As the Manchester Guardian reports: In July, 1859, when 'suffering somewhat from a cold, he went through a performance with his usual skill and concluded to the seeming great delight of the numerous spectators, by eating a sponge cake, drinking a bottle of milk and smoking a pipe, whilst totally immersed in water.’
In subsequent visits Poulton would ‘give some fine specimens of scientific swimming and floating, illustrating a dead man, ‘The Crucifix’, ‘The Dying Gladiator’, turned eight summersaults in the water without touching the bottom.
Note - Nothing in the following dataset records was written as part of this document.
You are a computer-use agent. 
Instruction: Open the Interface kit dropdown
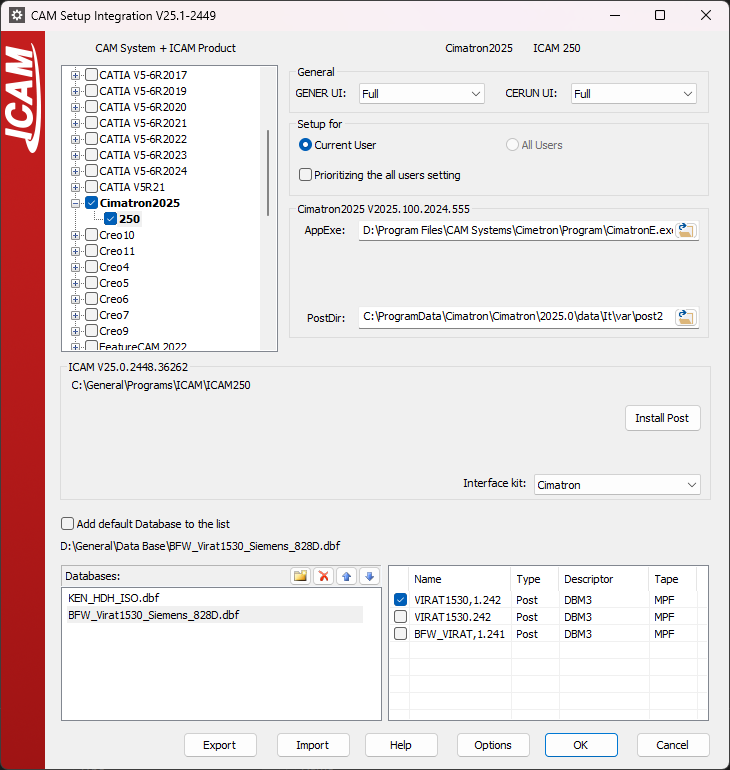pos(617,485)
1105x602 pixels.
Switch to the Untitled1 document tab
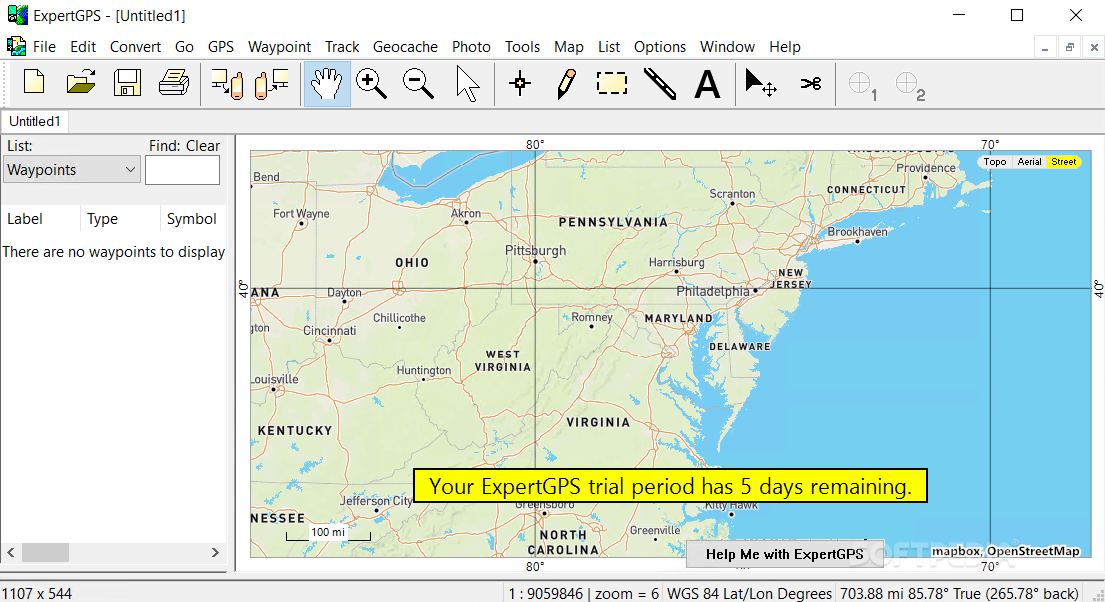pyautogui.click(x=35, y=121)
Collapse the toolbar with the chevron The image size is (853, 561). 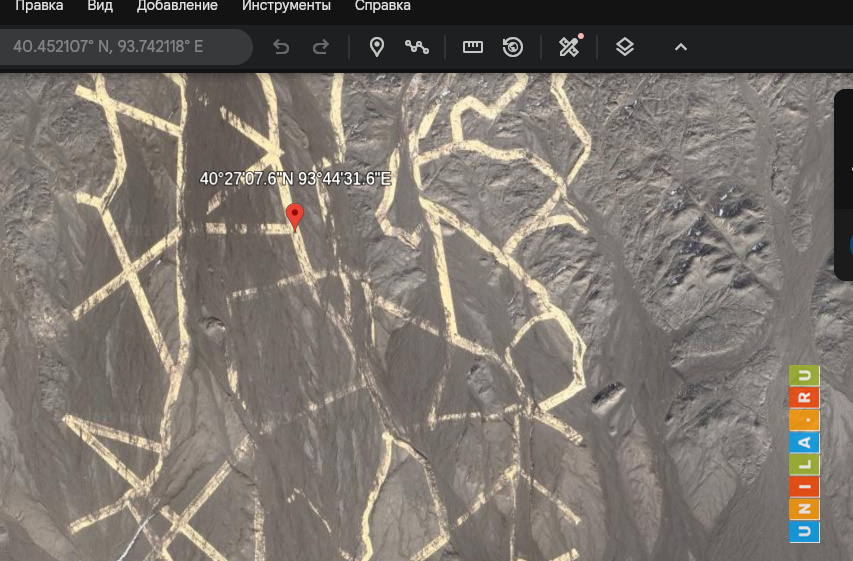[681, 47]
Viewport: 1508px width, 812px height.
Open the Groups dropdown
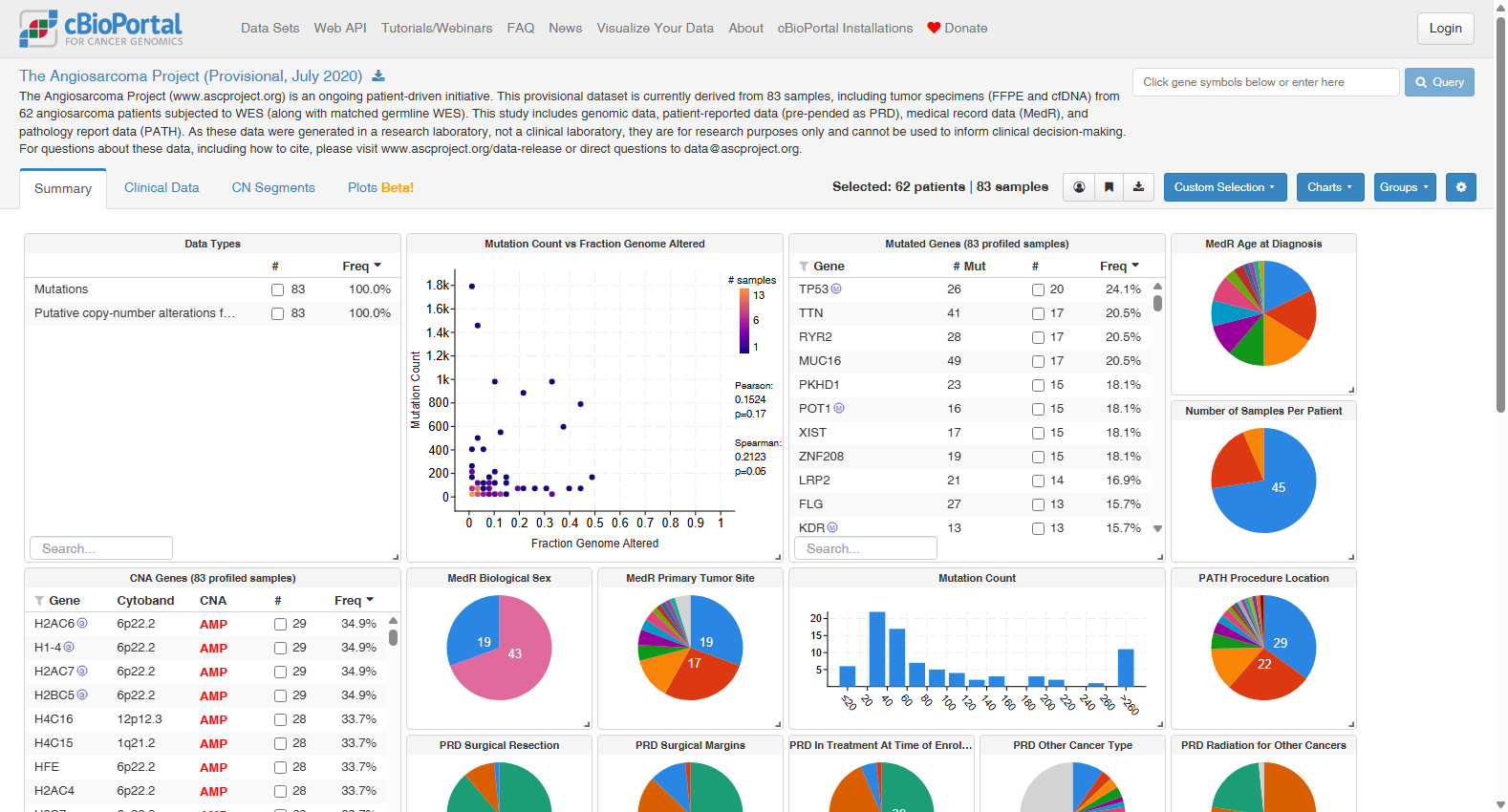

He was of such an amphibious nature that the water was as much his element as terra firma.’
In 1877 the baths were formally taken under the direct control of Manchester Corporation but it was Robert Crawshaw in 1900 who really added lustre to the story of Mayfield Baths. We've already told the story here on Manchester Confidential, but here's a quick summary.
Manchester was the centre of British water-polo at that time, so Manchester-based teams and players, including Mayfield's Crawshaw, made up the British Olympic team representing the country at the 1900 Paris Olympics.
The team not only won gold comprehensively, they wiped the pool floor with the opposition yet managed to conclude with an act of lovely nobility. The quarter-final they won 12-0, the semi-final they won 10-1 and in the final, they triumphed 7-2 in front of 5.000 spectators, but they limited the number of shots on goal to avoid humiliating their opponent. In subsequent Olympics, they would win two more golds.
The story of Mayfield Baths ended violently.
In the Christmas blitz of 1940 it was hit by a high explosive bomb and several incendiaries. It was never repaired, instead it was demolished and the rubble used to fill in the pools. These have now been rediscovered by the University of Salford archaeologists.
It's a happy reflection of Mayfield Baths' past that the site which for almost 100 years provided a valuable public amenity will once again provide a valuable public amenity; this time as a much needed city centre park.
What goes around doesn't always come around but in this instance we have a welcome example of an aphorism proving correct.